Нет, голос был не деревянным, Марти говорил так, будто изо всех сил старался подавить обуревавшую его ярость, или ужас, или какое-то другое не менее сильное чувство и боялся, что потеряет контроль над собой. Вик заметил, что он дрожит. Капли дождя на его лице вполне могли быть каплями пота.
Кети вышла из-за спины мужа:
– Марти, что случилось?
Вик сам собирался задать этот вопрос. Марти Стиллуотер всегда был веселым, добродушным парнем, а сейчас он был похож на безжизненный манекен. То, что он пережил этим вечером; видимо, глубоко на него подействовало.
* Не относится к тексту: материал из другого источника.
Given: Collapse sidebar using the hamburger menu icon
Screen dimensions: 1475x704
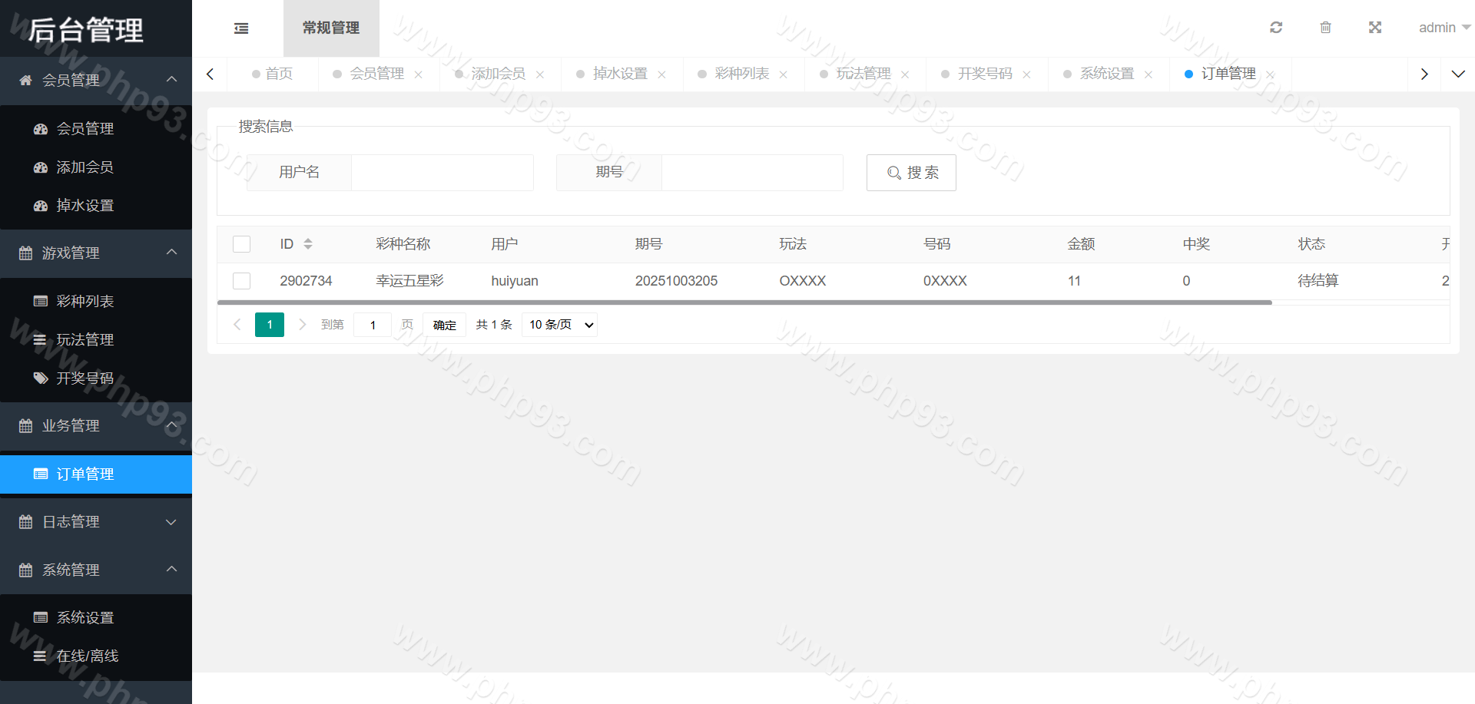Looking at the screenshot, I should click(241, 28).
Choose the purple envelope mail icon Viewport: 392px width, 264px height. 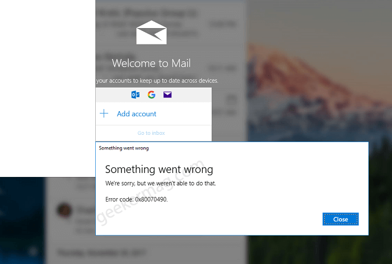click(x=167, y=94)
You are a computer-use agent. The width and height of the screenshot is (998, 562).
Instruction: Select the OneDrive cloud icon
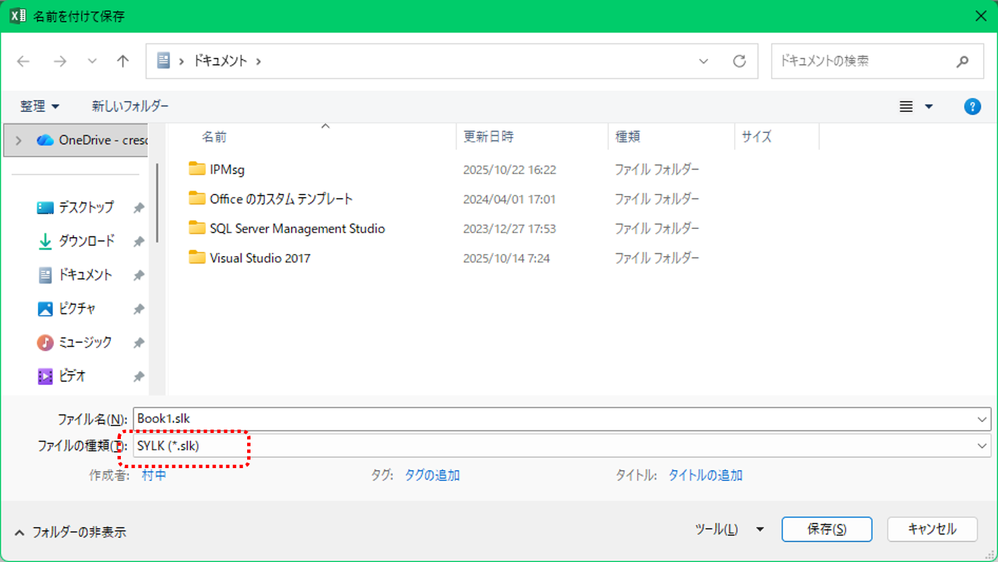click(x=45, y=140)
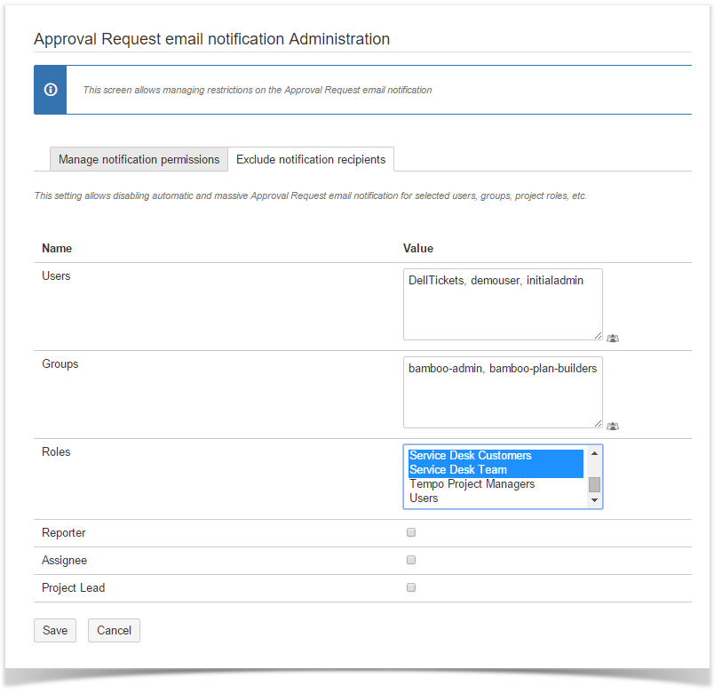Click the Cancel button
Screen dimensions: 722x694
[x=114, y=631]
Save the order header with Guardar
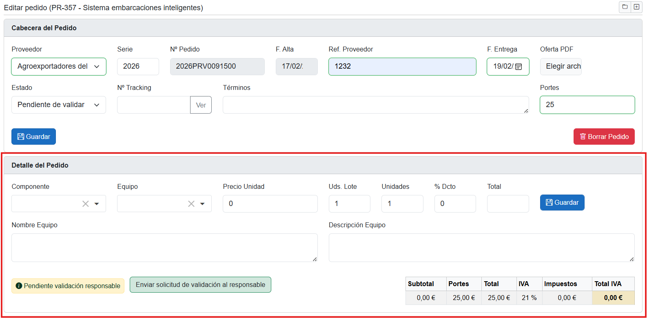The height and width of the screenshot is (318, 647). 33,137
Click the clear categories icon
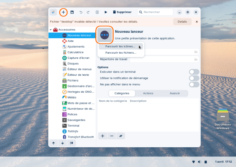The width and height of the screenshot is (236, 167). 121,136
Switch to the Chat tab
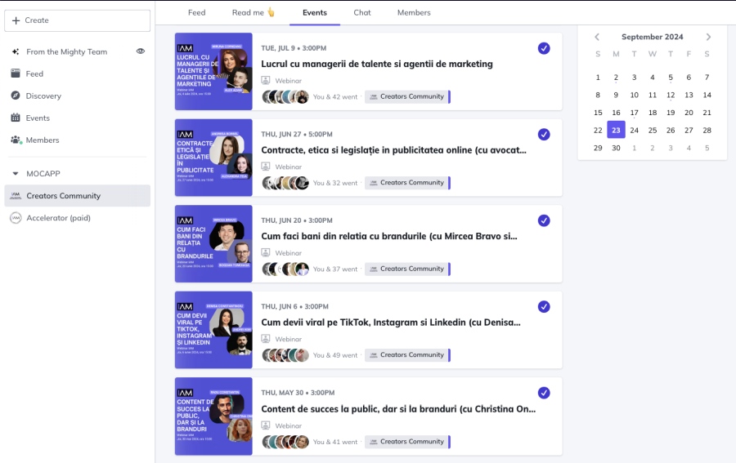This screenshot has width=736, height=463. pyautogui.click(x=362, y=12)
Марти не успел ответить: распахнулась дверь гостиной, и из нее выбежали Шарлотта и Эмили. Они были в плащах, видимо, надели их, как только услышали голос отца. На бегу они застегивались.
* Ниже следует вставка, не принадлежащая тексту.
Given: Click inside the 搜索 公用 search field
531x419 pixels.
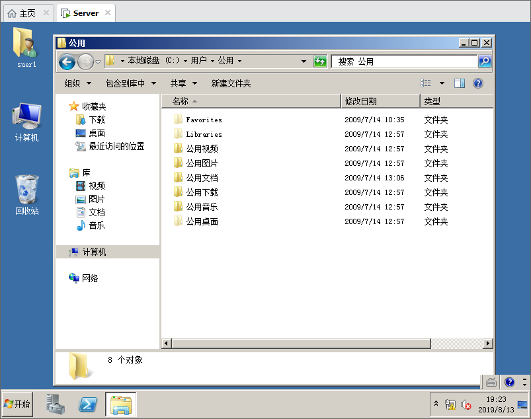Looking at the screenshot, I should [x=403, y=61].
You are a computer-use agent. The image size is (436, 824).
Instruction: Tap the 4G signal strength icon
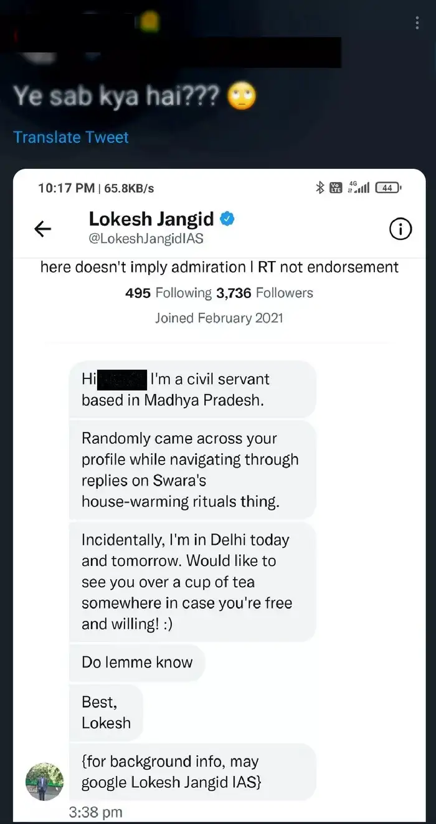click(x=359, y=187)
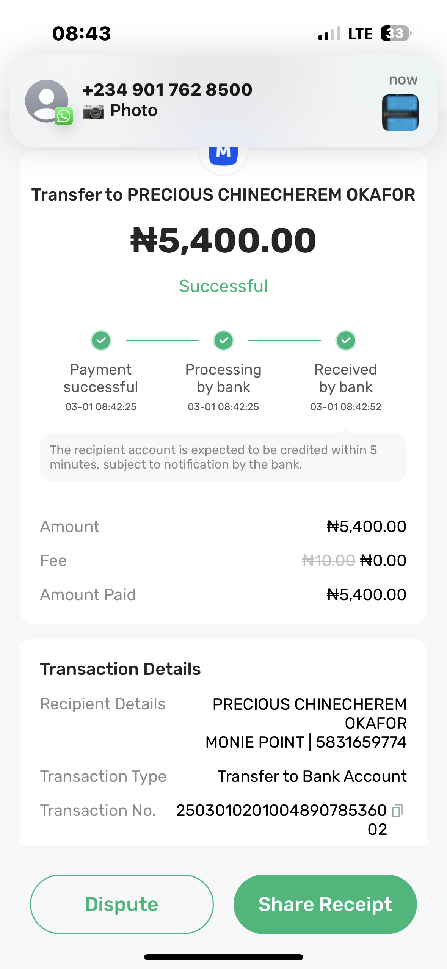Tap the status bar clock showing 08:43
Screen dimensions: 447x969
point(82,33)
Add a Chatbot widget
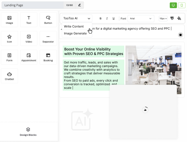 click(9, 76)
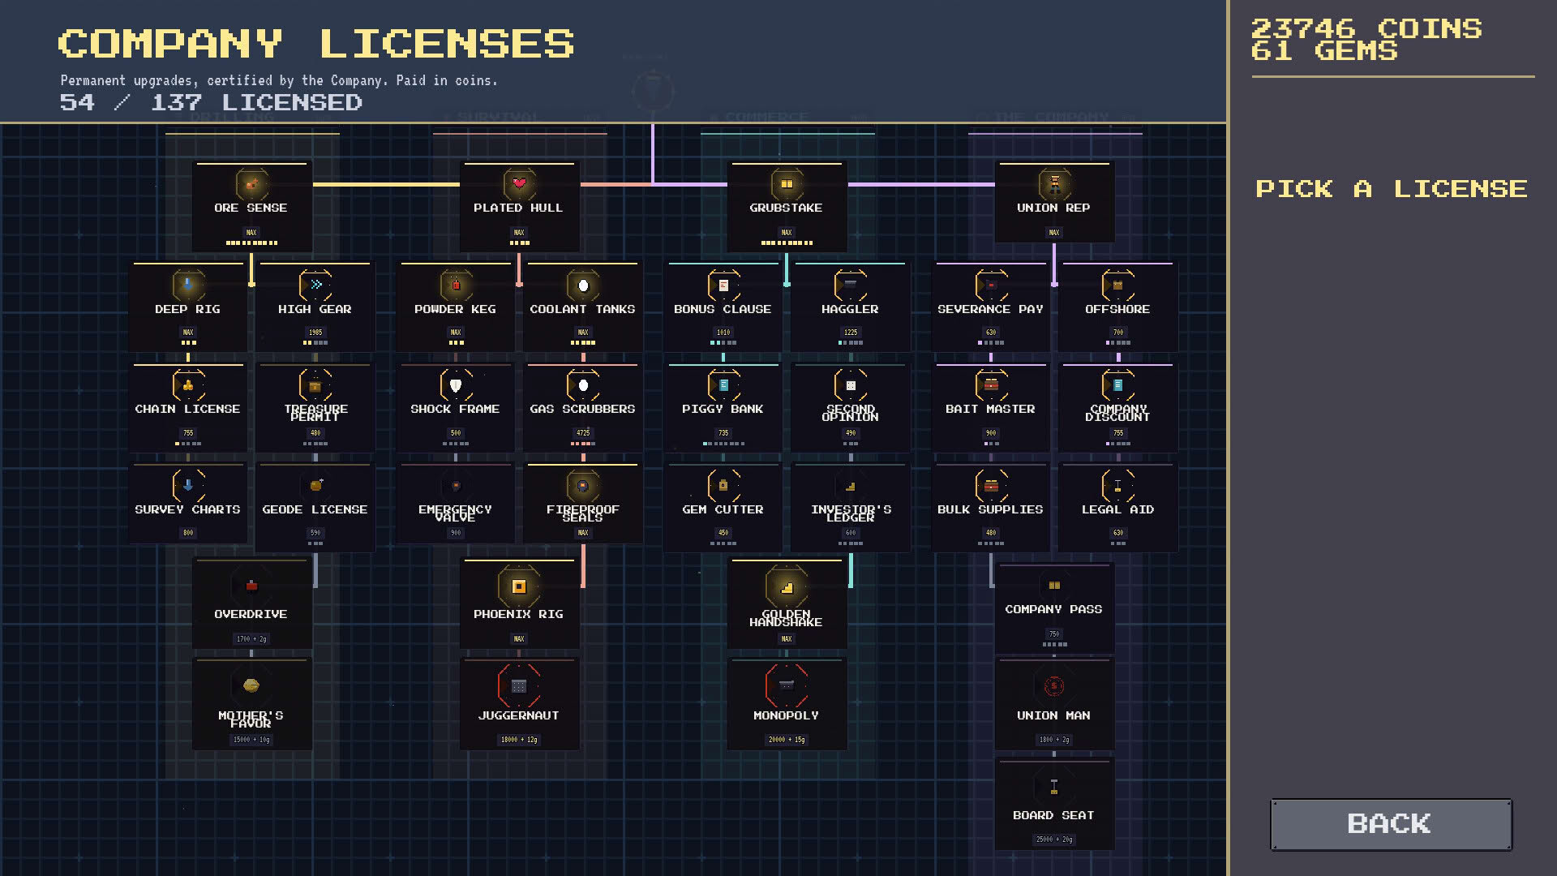Select the Monopoly license icon
Viewport: 1557px width, 876px height.
click(787, 686)
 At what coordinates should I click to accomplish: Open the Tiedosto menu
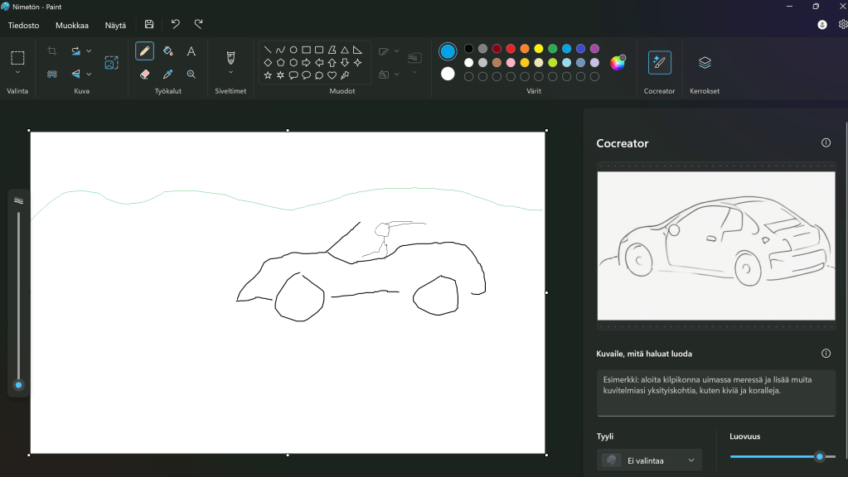pyautogui.click(x=23, y=25)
– Папочка! – голос Шарлотты дрожал. При виде дочерей Марти прослезился. Услышав голос Шарлотты, он сделал шаг в их сторону, и Вик наконец смог закрыть дверь.
Девочки промчались мимо Кети. Марти упал, на колени, и они налетели на него так, что чуть не опрокинули. Обнимая отца, девочки говорили в два голоса:
– Папа, с тобой все в порядке? Мы так испугались. С тобой все в порядке? Я люблю тебя, папочка. Ты был весь в крови. Я ей говорила, что это не твоя кровь. Это был грабитель? Это была миссис Санчес? Она сошла с ума? Почтальон сошел с ума? Кто сошел с ума? С тобой все в порядке? С мамой все в порядке? Все кончилось? Почему хорошие люди неожиданно сходят, с ума? – Теперь они говорили в три голоса, потому что на все их вопросы Марти твердил:
– Моя Шарлотта, моя Эмили, мои девочки, я люблю вас, я так вас люблю. Я не позволю им опять отобрать вас, никогда. – Он целовал их щеки, носы, прижимал к себе, гладил их волосы дрожащими руками и вообще вел себя так, словно не видел их много лет.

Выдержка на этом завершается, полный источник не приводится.